2

I'm trying to truly understand the use of lseek() while creating a file of the needed size. So I wrote this code whose only goal is to create a file of the size given in the input.

Running for example:

$ ./lseek_test myFile 5

I would expect it to create a file named myFile of 5 bytes whose last byte is occupied by the number 5. What I get is a file I can't even access. What's wrong? Did I badly interpret lseek() usage?

#include <stdlib.h>
#include <stdio.h>
#include <errno.h>
#include <unistd.h>
#include <fcntl.h>
#include <sys/types.h>

#define abort_on_error(cond, msg) do {\
    if(cond) {\
        int _e = errno;\
        fprintf(stderr, "%s (%d)\n", msg, _e);\
        exit(EXIT_FAILURE);\
    }\
} while(0)

/* Write an integer with error control on the file */
void write_int(int fd, int v) {
    ssize_t c = write(fd, &v, sizeof(v));
    if (c == sizeof(v))
        return;
    abort_on_error(c == -1 && errno != EINTR, "Error writing the output file");
    abort_on_error(1, "Write operation interrupted, aborting");
}

int main(int argc, char *argv[]) {
    // Usage control
    abort_on_error(argc != 3, "Usage: ./lseek_test <FileName> <FileSize>");

    // Parsing of the input
    int size = strtol(argv[2], NULL, 0);
    // Open file
    int fd = open(argv[1], O_RDWR|O_CREAT, 0644);
    abort_on_error(fd == -1, "Error opening or creating file");

    // Use lseek() and write() to create the file of the needed size
    abort_on_error(lseek(fd, size, SEEK_SET) == -1, "Error in lseek");
    write_int(fd, size); // To truly extend the file 

    //Close file
    abort_on_error(close(fd) == -1, "Error closing file");
    return EXIT_SUCCESS;
}
Robb1
  • 4,587
  • 6
  • 31
  • 60
  • You have too many customized functions in that code. Please make a [minimal, complete, verifiable example](http://stackoverflow.com/help/mcve) if you want help debugging your code. – giusti Jan 05 '17 at 17:14
  • What do you mean by "a file I can't even access"? – Mat Jan 05 '17 at 17:14
  • 1
    It works for me on Linux / Debian. The file is actually size + (sizeof(int)) bytes, but I can dump it out (it's all zeros, plus the size at the end). I would probably avoid the abort_on_error() macro...it's not structured exactly correctly for doing what you want, and that sort of thing often ends up biting somebody (maybe not you) in the ass later. – Dave M. Jan 05 '17 at 17:15
  • 1
    @yano: seeking & writing is a valid way to extend a file.
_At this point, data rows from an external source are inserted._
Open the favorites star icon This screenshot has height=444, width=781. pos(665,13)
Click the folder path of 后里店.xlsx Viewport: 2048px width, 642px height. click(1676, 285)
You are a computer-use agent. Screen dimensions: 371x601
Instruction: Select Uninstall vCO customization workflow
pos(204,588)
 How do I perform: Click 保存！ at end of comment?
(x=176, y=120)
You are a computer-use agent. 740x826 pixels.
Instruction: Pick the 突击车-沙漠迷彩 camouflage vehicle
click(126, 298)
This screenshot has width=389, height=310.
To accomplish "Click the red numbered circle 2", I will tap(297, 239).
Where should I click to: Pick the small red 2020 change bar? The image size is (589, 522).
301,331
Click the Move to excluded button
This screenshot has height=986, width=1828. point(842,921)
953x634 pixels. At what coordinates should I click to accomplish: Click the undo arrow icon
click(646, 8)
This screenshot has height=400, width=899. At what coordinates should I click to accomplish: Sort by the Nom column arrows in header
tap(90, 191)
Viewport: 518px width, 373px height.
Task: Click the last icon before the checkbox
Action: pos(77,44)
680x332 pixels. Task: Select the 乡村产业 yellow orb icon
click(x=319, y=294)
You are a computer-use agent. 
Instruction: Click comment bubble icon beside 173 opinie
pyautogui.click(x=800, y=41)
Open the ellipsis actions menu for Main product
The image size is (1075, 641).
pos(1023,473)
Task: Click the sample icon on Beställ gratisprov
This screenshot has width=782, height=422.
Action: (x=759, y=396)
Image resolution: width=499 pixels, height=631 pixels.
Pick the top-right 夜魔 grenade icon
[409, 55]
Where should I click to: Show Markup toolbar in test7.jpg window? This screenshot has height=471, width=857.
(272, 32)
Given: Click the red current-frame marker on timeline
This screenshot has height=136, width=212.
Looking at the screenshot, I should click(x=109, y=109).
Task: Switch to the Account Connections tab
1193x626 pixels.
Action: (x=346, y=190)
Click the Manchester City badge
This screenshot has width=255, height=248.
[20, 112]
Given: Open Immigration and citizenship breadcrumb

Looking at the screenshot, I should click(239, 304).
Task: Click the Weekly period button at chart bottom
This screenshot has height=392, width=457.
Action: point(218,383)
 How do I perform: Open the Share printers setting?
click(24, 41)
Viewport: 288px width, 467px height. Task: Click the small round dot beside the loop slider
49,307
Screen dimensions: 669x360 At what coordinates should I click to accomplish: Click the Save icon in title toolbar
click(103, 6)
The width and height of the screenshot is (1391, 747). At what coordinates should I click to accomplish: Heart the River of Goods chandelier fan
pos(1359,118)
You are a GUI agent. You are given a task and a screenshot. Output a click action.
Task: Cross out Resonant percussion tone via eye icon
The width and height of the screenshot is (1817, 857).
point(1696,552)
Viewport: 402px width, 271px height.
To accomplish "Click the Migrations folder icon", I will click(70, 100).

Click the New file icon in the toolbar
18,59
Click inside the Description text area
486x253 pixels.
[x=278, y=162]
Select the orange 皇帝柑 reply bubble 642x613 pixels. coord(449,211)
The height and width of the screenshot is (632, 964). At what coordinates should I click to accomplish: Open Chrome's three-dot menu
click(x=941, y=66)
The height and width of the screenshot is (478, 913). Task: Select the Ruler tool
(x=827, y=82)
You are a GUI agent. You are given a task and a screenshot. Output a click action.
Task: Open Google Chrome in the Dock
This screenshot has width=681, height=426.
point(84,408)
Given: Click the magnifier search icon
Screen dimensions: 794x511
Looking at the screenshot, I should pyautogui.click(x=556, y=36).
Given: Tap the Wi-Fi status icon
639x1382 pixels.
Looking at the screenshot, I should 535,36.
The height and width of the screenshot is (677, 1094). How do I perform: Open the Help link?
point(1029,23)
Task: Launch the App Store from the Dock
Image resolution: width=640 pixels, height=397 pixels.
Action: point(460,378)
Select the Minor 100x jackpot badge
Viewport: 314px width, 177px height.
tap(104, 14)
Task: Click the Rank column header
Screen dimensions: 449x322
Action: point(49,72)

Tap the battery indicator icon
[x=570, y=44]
The code above works (doesn't do exactly what OP wants but close). – Mat Jan 05 '17 at 17:16
  • @yano, I think you're missing the point, which is that with `lseek()` you can seek not only to the end of the file, but any number of bytes *past* the end of the file, just as the OP is doing. His program is perfectly conforming (to POSIX) as far as I see; I think he just has the wrong expectation of the results. – John Bollinger Jan 05 '17 at 17:51
  • @JohnBollinger "I think you're missing the point".. Apparently! The thought of `lseek`ing beyond the end of a file has never occurred in my brain and sounds like dangerous territory, but there's clearly a lot I don't know. I'll stick to my more comfortable append methods. – yano Jan 05 '17 at 18:02
  • Cannot reproduce. A stable Debian produces `myFile` like this: `00 00 00 00 00 05 00 00 00`. This is a 4 byte integer at offset 5, as sought to. We leads to file size of 9. – alk Jan 05 '17 at 19:20
  • Thanks everybody for the help. @giusti I tried to reduce the length of the code. – Robb1 Jan 06 '17 at 10:38

2 Answers2

7

Your program works for me exactly as I would expect, based on its implementation:

  • supposing that the named file does not initially exist, it creates it
  • it writes the 4 bytes of an int (sizeof(int)) having value 5 into the file, starting at offset 5
  • it writes nothing at offsets 0 - 4; these are filled with null bytes.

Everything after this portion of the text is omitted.